This study will aim at a further integration of government export information with the information needs of exporters. As the terms Export Assistance, Export Promotion and Export Incentives are often used interchangeably, the definition given by Seringhaus (1986) will be used. Export Promotion refers to all public measures that actually or potentially enhance exporting activity either from a firm, industry or national perspective (Seringhaus, 1986; Diamantopoulos, 1993). Better targeting of information and a more efficient allocation of governmental resources for export promotion will lead to better export assistance programs, more export involvement and, thus, more export sales (Krick, 1995; Singer, 1992).

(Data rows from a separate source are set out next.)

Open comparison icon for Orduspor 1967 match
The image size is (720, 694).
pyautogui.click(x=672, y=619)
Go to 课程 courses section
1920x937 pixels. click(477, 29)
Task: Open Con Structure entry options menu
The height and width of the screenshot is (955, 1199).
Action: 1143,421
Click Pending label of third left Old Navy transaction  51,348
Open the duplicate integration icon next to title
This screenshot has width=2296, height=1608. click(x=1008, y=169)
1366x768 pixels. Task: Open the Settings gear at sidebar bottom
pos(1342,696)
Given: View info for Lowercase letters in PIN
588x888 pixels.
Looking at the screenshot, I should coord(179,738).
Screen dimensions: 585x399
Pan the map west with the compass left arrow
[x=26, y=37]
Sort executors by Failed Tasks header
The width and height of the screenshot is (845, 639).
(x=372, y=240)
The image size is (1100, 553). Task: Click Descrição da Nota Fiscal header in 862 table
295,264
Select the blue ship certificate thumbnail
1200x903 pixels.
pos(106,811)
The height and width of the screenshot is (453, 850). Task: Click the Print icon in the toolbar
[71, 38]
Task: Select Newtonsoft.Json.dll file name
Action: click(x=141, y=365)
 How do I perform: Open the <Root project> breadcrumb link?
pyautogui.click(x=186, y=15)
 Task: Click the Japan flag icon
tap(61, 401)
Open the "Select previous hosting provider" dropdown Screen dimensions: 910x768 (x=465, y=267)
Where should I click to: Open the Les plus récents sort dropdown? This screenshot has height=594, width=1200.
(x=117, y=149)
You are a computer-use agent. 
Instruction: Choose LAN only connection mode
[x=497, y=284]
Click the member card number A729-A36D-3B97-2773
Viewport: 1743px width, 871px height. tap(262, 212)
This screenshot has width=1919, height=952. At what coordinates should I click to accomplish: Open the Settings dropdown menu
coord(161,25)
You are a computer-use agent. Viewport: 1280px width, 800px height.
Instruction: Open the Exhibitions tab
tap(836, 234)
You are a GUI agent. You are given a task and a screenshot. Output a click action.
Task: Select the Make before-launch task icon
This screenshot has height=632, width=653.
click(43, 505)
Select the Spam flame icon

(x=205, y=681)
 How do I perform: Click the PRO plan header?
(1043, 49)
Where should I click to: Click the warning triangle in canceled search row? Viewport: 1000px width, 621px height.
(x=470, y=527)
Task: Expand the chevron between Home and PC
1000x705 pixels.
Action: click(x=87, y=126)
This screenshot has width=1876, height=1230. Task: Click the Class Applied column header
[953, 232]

1.1 Research Objectives and Problem Statement
The literature in the field of governmental export promotion has traditionally focused on the way in which firms had to behave in order to make use of governmental export assistance. (Czinkota, 1981) The flaw of this approach is, however, that it does not provide for an exploration of possibilities for governments to make their programs more effective. So far studies have pointed out relationships between the use of export promotion programs and firm characteristics like the stage of export involvement (Diamantopoulos, 1993), the size of the exporting company (Diamantopoulos, 1993), behavioral aspects of management towards governmental export assistance (Singer, 1994) and environmental factors (Wood, 2000). According to Crick and Czinkota (1995), research in the field of export marketing and Export Marketing Assistance (EMA) has come to a point where the need for a more longitudinal approach instead of a snapshot of requirements is needed. Regardless of whether firms should change their behavior towards export assistance programs, governments should gain a better understanding about the needs of exporting companies (Krick and Czinkota, 1995). Many attributes that are perceived to have performance improvement possibilities may be known to governments, but are not accounted for in the programs for export development and stimulation (Crick and Czinkota, 1995). Following these indicators, the question of whether exports are promoted in the most appropriate way should be asked (Czinkota, 1981). The aim of this study is to create profiles of successful exporters that use or have used governmental Export Marketing Assistance (EMA). Company profiles of successful export information users will allow governments to optimize the allocation of export information to firms. In this way, Qualifiers, Success Factors and Obsoletes in Export Assistance Programs can be identified. In order to determine profiles of exporters that made successful use of Governmental Export Assistance, their information needs and applications will be explored. This study will compare the offerings and the actual usage of governmental export information by categorizing EMA variables which are expected to affect export performance of firms on both governmental and firm level. By conducting a study along these lines, we will answer the following research problem: What are Qualifiers, Success Factors and Obsoletes in Governmental Export Marketing Assistance?
1.2 Research Question
From the discussion above, the exploration of which aspects of export promotion programs are most useful for exporters is pertinent. In order to do this, this study investigates which specific aspects of export promotion lead to the highest export success. The following research question can be asked:
Research question 1: "How do governmental export promotion programs relate to information needs of exporters?"
Answering this question will give us insight into the factors associated with successful export promotion. In order to do so a conceptual framework has to be built, which will be referred to as the EMAP-Model.